«Превращение» мужчин племени в «духов» (заметим, их гендерное «преимущество», свидетельствующее, скорее всего, о древнем патриархальном устройстве племени) – это не только явственный «пережиток» шаманского ритуала, с одной стороны, но и вовсе классика архаического доверия Иному (а не веры!), с другой. Индеец, перевоплощаясь в «духа», и ведет себя, и говорит по-иному, как бы на это время «исчезая» как человек. Пираха не знают, откуда духи берутся, какова их природа, зачем они являются, почему бывают непредсказуемо добрыми или злыми, главное – что они знают, что духи есть, что они являются неотъемлемой частью жизни, и что не все они появляются из природы, а некоторые как бы «живут» в людях. Характерно, что, находясь в образах «духов», индейцы говорят о будущем, описывают посмертное состояние (соединяют мир живых и мир мертвых), как бы «овеществляя» Тайну, которую в обычной жизни бессознательно принимают как должное, а главное – что именно Тайна связана и с прошлым, и с будущим, которых в повседневной жизни для них не существует.

Хочется даже позволить себе каламбур: духи- «каоаибоги» поддерживают тлеющую духовную жизнь забытого богами этноса пираха.

Да, Эверетт прав в том, что «театр духов» пираха отдаленно напоминает спиритические сеансы цивилизованных европейцев, однако, в отличие от индейцев, европейцы верят в некий отдельный загробный мир и возможность общения с его особыми обитателями. А индейцы пираха не разделяют миры, живя в них одновременно, наделяя все материальные и природные вещи «духовными» свойствами, и сами искренне считая себя способными перемещаться из мира в мир, естественно существуя в них обоих.

Вновь противореча положению К. Леви- Строса о том, что «мифология не несет определенной практической функции»87, индейцы пираха миф не разделяют с обыденной жизнью, он для них – не продукт разумного творчества, а чувственно воспринимаемая и естественно принимаемая целостная реальность.

Индейцам пираха потому и не нужны ни мифы, ни фольклор. Они (как мечтали некоторые европейские мистики) обрели на излете существования своего этноса «вечное теперь» и натурально живут в выродившемся мифе, не подозревая об этом; и сами являются фольклорными персонажами, не представляя себе иного существования. Постоянно существуя в профанном мифе и полностью утеряв миф сакральный, пираха неукоснительно сохраняют бессознательное благоговение перед вечной Тайной бытия, воспринимая ее как неотъемлемый элемент природных феноменов.
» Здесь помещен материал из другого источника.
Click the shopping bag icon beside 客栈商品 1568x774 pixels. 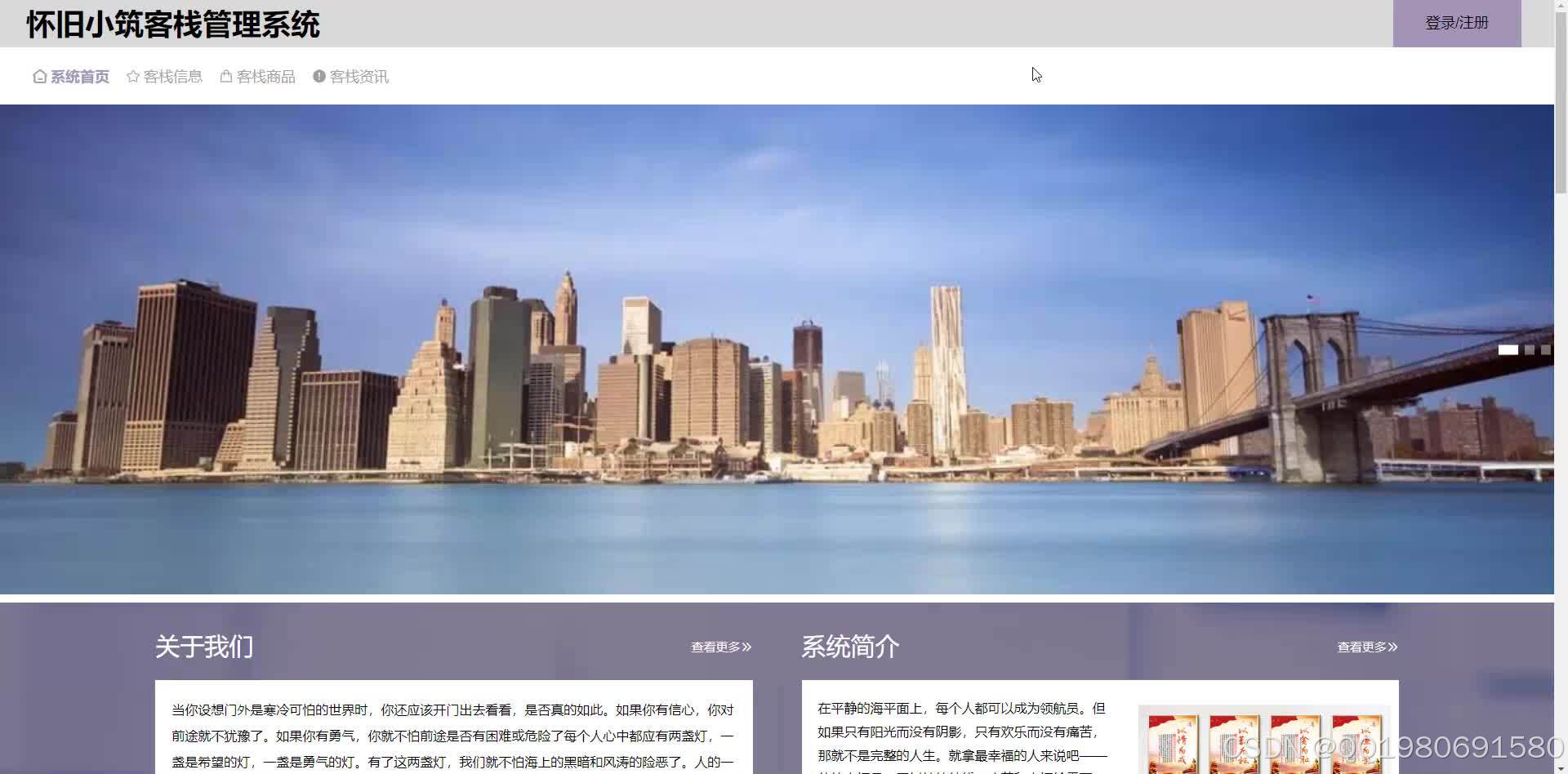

Таким образом, миф жизненно необходим любому этносу для его формирования и становления, играя ведущую роль в первых фазах развития этноса, а затем выполняя важные вспомогательные роли и функции на завершающих этапах его существования. При этом миф изначально и неотъемлемо включал «фактор Х», некую сокровенную Тайну, передававшуюся в непрерывной сакральной традиции (шаманами, жрецами, тайноведами и т.п.), также отражавшуюся в народном фольклоре и быте, как неизбывное «чудо» окружающего мира, человеческой общности и каждой отдельной индивидуальности.


Живая мифологическая система племени догонов

в свете этно- энергетической концепции

Миф – это машина для уничтожения времени.

К. Леви-Стросс

Обращаясь к проблеме начала человеческой культуры, мы пытались иллюстрировать наши теоретические положения примерами из древнейших мифологических систем. Но всегда остается большая вероятность того, что мы не избежим смешения реально тайного и профанного знания, сохранившихся в известных нам мифах.

В настоящее время существуют кардинально новые возможности осмысления мифов, которых не было у мифологов XIX и ХХ вв., вынужденно изучавших «остатки» /«пережитки» сильно трансформированных за века и тысячелетия древних мифологий. Современные мифологи получили доступ к истокам живой примитивной мифологии, благодаря успешно развивавшейся культур- антропологии и антропологии в целом, начиная с начала ХХ в., а главное – междисциплинарному взаимодействию ученых. Серьезному интересу профессиональных астрономов, биологов, физиологов, психологов, наконец, философов – к данным антропологов, историков и археологов.